Bottom Line: We found that the parameters of neurotransmitter secretion at the nerve terminal and at the middle axon were strikingly similar.These results lead us to conclude that, as in the case of the presynaptic nerve terminal, synaptic vesicles involved in neurotransmitter release along the axon contain a complement of proteins for vesicle docking and Ca2+-dependent fusion.Taken together, our results support the idea that, in developing axons, the rudimentary machinery for quantal neurotransmitter secretion is distributed throughout the whole axonal surface.

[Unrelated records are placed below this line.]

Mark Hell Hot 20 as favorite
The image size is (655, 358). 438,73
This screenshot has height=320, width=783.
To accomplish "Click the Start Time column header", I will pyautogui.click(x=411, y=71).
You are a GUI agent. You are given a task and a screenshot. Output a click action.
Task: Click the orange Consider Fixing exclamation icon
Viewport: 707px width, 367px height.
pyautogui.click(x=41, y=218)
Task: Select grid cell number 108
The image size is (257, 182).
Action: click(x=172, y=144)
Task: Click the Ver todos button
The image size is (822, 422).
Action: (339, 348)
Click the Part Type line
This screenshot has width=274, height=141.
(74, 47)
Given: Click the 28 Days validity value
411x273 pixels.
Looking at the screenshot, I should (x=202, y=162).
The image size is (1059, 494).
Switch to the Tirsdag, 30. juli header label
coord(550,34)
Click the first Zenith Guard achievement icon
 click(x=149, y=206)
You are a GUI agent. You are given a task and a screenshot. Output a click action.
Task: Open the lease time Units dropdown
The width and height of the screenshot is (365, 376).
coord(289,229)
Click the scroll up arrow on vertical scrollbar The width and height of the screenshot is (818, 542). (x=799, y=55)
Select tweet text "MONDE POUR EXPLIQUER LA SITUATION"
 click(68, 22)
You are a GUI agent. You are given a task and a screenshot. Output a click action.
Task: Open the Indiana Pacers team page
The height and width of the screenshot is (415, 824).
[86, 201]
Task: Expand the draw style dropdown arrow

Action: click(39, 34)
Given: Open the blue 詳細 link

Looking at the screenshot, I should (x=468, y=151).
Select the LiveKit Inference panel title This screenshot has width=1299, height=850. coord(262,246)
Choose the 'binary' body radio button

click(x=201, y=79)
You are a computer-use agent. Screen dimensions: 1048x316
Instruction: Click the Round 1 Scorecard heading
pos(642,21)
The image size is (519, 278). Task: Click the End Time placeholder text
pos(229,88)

View Article: PubMed Central - PubMed

Affiliation: Department of Physiology and Biophysics M/C 901, University of Illinois, Chicago, Illinois 60612, USA.

ABSTRACT
In mature neurons, synaptic vesicles continuously recycle within the presynaptic nerve terminal. In developing axons which are free of contact with a postsynaptic target, constitutive membrane recycling is not localized to the nerve terminal; instead, plasma membrane components undergo cycles of exoendocytosis throughout the whole axonal surface (Matteoli et al., 1992; Kraszewski et al., 1995). Moreover, in growing Xenopus spinal cord neurons in culture, acetylcholine (ACh) is spontaneously secreted in the quantal fashion along the axonal shaft (Evers et al., 1989; Antonov et al., 1998). Here we demonstrate that in Xenopus neurons ACh secretion is mediated by vesicles which recycle locally within the axon. Similar to neurotransmitter release at the presynaptic nerve terminal, ACh secretion along the axon could be elicited by the action potential or by hypertonic solutions. We found that the parameters of neurotransmitter secretion at the nerve terminal and at the middle axon were strikingly similar. These results lead us to conclude that, as in the case of the presynaptic nerve terminal, synaptic vesicles involved in neurotransmitter release along the axon contain a complement of proteins for vesicle docking and Ca2+-dependent fusion. Taken together, our results support the idea that, in developing axons, the rudimentary machinery for quantal neurotransmitter secretion is distributed throughout the whole axonal surface. Maturation of this machinery in the process of synaptic development would improve the fidelity of synaptic transmission during high-frequency stimulation of the presynaptic cell.